Because they are good at making combo morphs, and blue eyes...
:2thumb:


----------



## Aquai (Feb 11, 2009)

Think i'm gonna try get my hands on a lesser then, as this was what i wanted to hear regarding breeding from them =D​


----------



## SNAKEWISPERA (Aug 27, 2007)

Aquai said:


> Think i'm gonna try get my hands on a lesser then, as this was what i wanted to hear regarding breeding from them =D​




Lesser x Yellow belly = Red Spectrum...
Thats the best lesser morph IMO : victory:


----------



## Aquai (Feb 11, 2009)

Yeah, they're very nice.

So let me get this straight, if i get my hands on a lesser and another morphs these are some of the more common possibilities;

Spider x Lesser = Lesser Bee
Pastel x Lesser = Pastel Lesser?
Yellow belly x Lesser = Red Spectrum

What about all the other more "common" morphs, i.e.

Cinnamon x Lesser = ?
Mojave x Lesser = ?
Pinstripe x Lesser = ? 
Fire x Lesser = ?

Thanks in advance​


----------



## Blackecho (Jun 30, 2008)

Aquai said:


> What about all the other more "common" morphs, i.e.
> 
> Cinnamon x Lesser = ?
> Mojave x Lesser = BluEL
> ...


Lesser x YB does not make a Red Spectrum unfortunately.


----------



## alan1 (Nov 11, 2008)

Blackecho said:


> Lesser x YB does not make a Red Spectrum unfortunately.

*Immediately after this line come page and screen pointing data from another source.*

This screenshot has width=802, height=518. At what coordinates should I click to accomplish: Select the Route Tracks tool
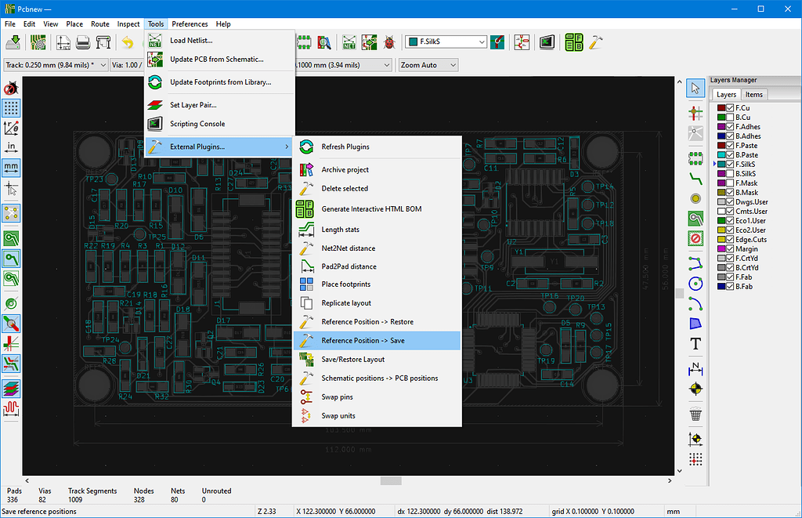[x=695, y=178]
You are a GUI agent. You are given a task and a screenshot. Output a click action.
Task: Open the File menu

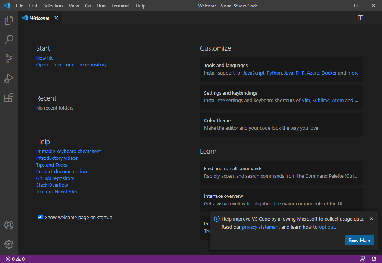coord(19,6)
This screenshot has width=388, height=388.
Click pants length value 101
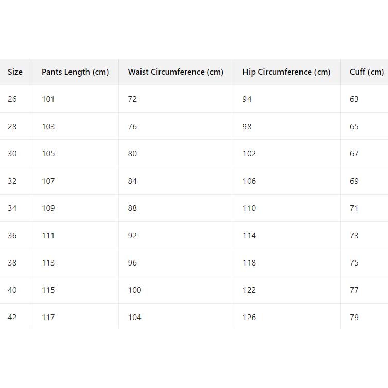(x=48, y=99)
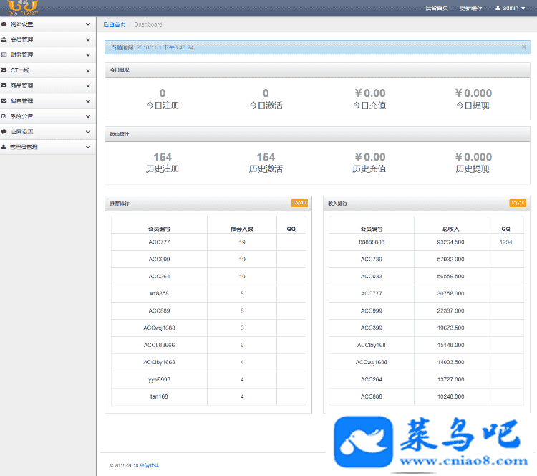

DOES if its the "NERD special lesser"...

you have to buy one direct from NERD or CPR to guarantee the gene...


----------



## Blackecho (Jun 30, 2008)

That's what I meant, you need the 'mystery' gene.


----------



## tricky (Sep 29, 2007)

so what if u use a normal lesser? do u get some sort of lesser yellowbelly? must still be good genetically ?


----------



## alan1 (Nov 11, 2008)

tricky said:


> so what if u use a normal lesser? do u get some sort of lesser yellowbelly? must still be good genetically ?


genetically identical (unless the hidden gene "proves" to be a new one)... visually tho, waaay darker (lesser coloured)...


----------



## SNAKEWISPERA (Aug 27, 2007)

Ahhhhh Learn something new every day, How much are the 'special' lessers going for?


----------



## alan1 (Nov 11, 2008)

SNAKEWISPERA said:


> Ahhhhh Learn something new every day, How much are the 'special' lessers going for?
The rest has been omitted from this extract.